Abstract

170 Background: The prognosis of gastric cancer with peritoneal metastases remains dismal. Ishigami et al. have recently published a phase III study (PHOENIX-GC) aimed at clinical efficacy of intraperitoneal paclitaxel (PTX), which established intraperitoneal chemotherapy as a decent option for gastric cancer with peritoneal dissemination. According to this report, we have used various regimens of intraperitoneal chemotherapy, adjusted mainly based on previous treatments. Methods: Data from 82 patients with gastric cancer with peritoneal metastases who underwent intraperitoneal chemotherapy in our institute from February 2012 to July 2017 were retrospectively analyzed. The progression free survival (PFS), the overall survival (OS) and the 1-year survival rate were stratified by prior treatments. Results: Of the 82 patients, 38 (46.3%) were chemotherapy-naïve.
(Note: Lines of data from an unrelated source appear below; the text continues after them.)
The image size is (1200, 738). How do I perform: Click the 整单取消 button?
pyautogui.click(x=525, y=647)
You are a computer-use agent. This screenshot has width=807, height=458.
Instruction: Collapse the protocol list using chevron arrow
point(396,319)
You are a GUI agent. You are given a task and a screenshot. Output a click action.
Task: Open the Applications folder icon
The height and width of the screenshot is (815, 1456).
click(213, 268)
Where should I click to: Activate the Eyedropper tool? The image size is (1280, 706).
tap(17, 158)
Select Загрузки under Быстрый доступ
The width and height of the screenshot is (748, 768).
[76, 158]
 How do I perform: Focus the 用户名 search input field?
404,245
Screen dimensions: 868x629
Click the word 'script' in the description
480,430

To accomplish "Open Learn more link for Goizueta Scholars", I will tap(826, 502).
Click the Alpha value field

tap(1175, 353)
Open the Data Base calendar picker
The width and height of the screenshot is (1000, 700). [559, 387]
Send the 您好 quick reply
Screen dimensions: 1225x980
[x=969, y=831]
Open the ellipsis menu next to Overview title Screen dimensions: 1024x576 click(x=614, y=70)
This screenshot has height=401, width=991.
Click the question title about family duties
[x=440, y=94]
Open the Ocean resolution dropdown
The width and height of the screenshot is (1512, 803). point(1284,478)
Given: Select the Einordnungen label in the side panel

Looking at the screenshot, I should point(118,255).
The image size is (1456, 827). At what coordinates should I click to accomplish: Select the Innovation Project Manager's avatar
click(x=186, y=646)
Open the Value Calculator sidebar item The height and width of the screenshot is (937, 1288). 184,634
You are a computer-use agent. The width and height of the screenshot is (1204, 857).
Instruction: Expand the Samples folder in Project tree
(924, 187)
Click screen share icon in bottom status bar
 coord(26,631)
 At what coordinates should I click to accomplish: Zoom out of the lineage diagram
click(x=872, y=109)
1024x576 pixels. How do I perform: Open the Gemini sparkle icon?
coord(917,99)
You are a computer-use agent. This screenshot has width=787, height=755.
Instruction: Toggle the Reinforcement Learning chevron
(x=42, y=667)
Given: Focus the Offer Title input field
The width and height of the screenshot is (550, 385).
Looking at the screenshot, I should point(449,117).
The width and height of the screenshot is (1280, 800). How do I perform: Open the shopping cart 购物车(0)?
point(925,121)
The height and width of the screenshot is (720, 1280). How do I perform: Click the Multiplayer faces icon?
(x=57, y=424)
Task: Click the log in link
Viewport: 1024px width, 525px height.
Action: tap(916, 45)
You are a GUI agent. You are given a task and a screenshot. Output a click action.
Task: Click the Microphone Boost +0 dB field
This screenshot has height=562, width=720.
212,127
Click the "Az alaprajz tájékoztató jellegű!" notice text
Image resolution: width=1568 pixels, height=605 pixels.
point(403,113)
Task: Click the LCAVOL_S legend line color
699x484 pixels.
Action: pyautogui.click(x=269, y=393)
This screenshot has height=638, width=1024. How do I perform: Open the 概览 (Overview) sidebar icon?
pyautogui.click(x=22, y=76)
The intraperitoneal regimens were assigned mainly according to the prior treatment: intraperitoneal PTX plus S-1/PTX was the most frequent (39 cases), followed by intraperitoneal PTX plus intravenous PTX (17 cases), intraperitoneal PTX only (6 cases), and the rest. The median PFS for the chemotherapy-naïve group and the previously treated group was 6.9 and 4.1 months, and the median OS was 12.8 and 7.9 months, and the 1-year survival rate was 72.2% and 34.4%, respectively. 10 patients (12.2%) achieved conversion surgery after confirmed complete response in the peritoneal metastases. Among these 10 patients, the median survival time is 22.7 months (7.6+-47.7). Adverse events were also analyzed for each regimen, as for intraperitoneal PTX plus S-1/PTX, leukopenia, neutropenia and anemia occurred frequently. All regimens were comprehensively tolerable, and there were no treatment-related deaths. Conclusions: Intraperitoneal chemotherapy is a promising and feasible option for gastric cancer with peritoneal dissemination. There were several cases with long-term prognosis where conversion surgery was achieved.